We recently shared a story about the daughter of MTV’s ‘Teen Mom 2’ star Leah Messer-Calvert and her little daughter, who was diagnosed with muscular dystrophy. Her doctors said she would likely be in a wheelchair the rest of her life. The 4-year-old’s family rallied around her, including her father, Leah’s ex-husband Corey Simms. The tale was touching, and a fine example of how families can put differences aside to help a young person through the difficult obstacles that come with a disability.
Now, it seems there is something to celebrate, as Ali appears to be proving her doctors wrong—the little girl doesn’t look like she’s going to need a wheelchair any time soon. She isn’t just walking, either.
“Ali is running!” Leah says. “She’s going so much better than expected. We don’t know what the future holds, but this is proof that we should never give up hope.”
She goes on to say, “She has so much determination.

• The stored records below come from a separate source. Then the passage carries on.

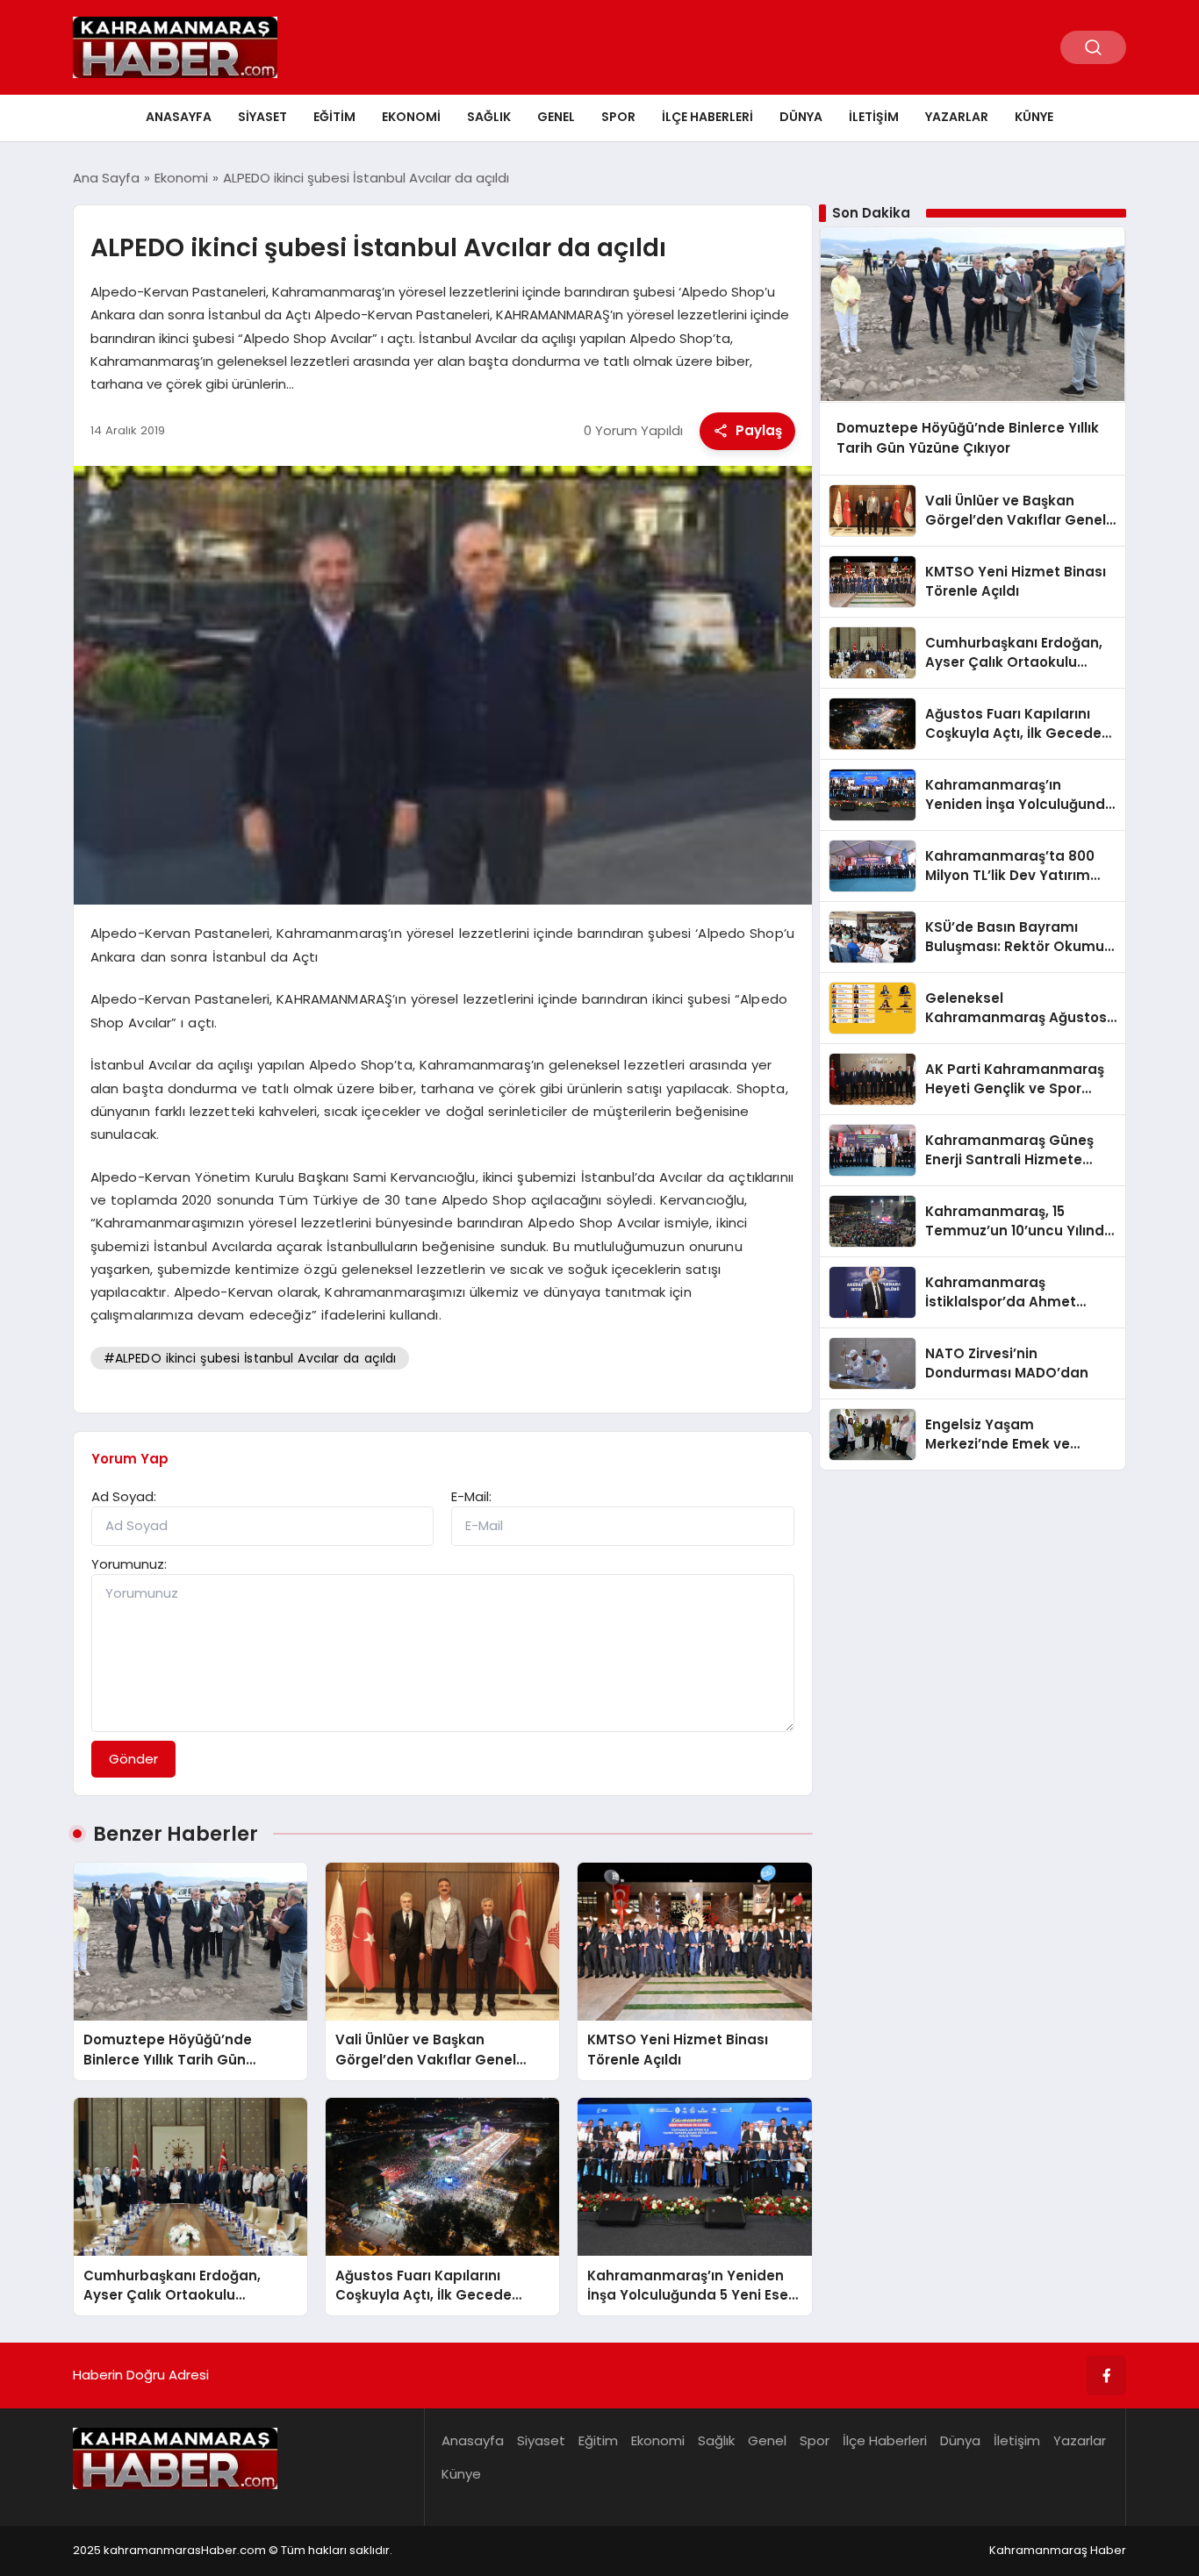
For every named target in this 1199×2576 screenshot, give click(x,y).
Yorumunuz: (129, 1564)
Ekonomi (411, 116)
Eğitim (334, 116)
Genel (556, 116)
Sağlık (489, 116)
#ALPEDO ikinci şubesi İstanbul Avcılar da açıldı (250, 1358)
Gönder (133, 1759)
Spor (618, 116)
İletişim (874, 116)
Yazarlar (956, 116)
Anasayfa (179, 116)
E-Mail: (471, 1496)
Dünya (800, 116)
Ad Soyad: (123, 1496)
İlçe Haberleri (707, 116)
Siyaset (262, 116)
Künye (1034, 116)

We’re in awe of how she handles adversity.”
Her father isn’t quite as surprised—he has always been the optimist regarding Ali’s disability. In fact, when the diagnosis was first delivered and doctors predicted that Ali would be confined to a wheelchair for most of her life, Simms insisted that not only would this not be the case, but that one day far in the future, when she got married, he would walk his daughter down the aisle on her own two feet.
Leah, while she tries to remain positive and is ecstatic about the new development, is potentially more realistic about the eventual outcome—there is still a strong chance that one day, Ali will require a wheelchair for mobility. But for now, the little girl is zipping about on her own two feet, a sure sign that deep down, Ali is a fighter, and that’s just the sort of attitude you need to battle a condition like muscular dystrophy.
Instead of living in denial about her daughter’s future, Leah hopes that Ali continues to fight the disease and always looks for the silver lining in the issue, and she’s still thankful that Simms has chosen to be such a strong part of Ali’s life.
“Ali’s disability has really brought us closer,” she says. “We’re going to conquer this together.”
One thing is certain: while Ali’s family may be non-traditional, the little one couldn’t hope for a better support system. Meanwhile, were her doctors wrong—or simply realistic when they said Ali would be in a wheelchair the rest of her life?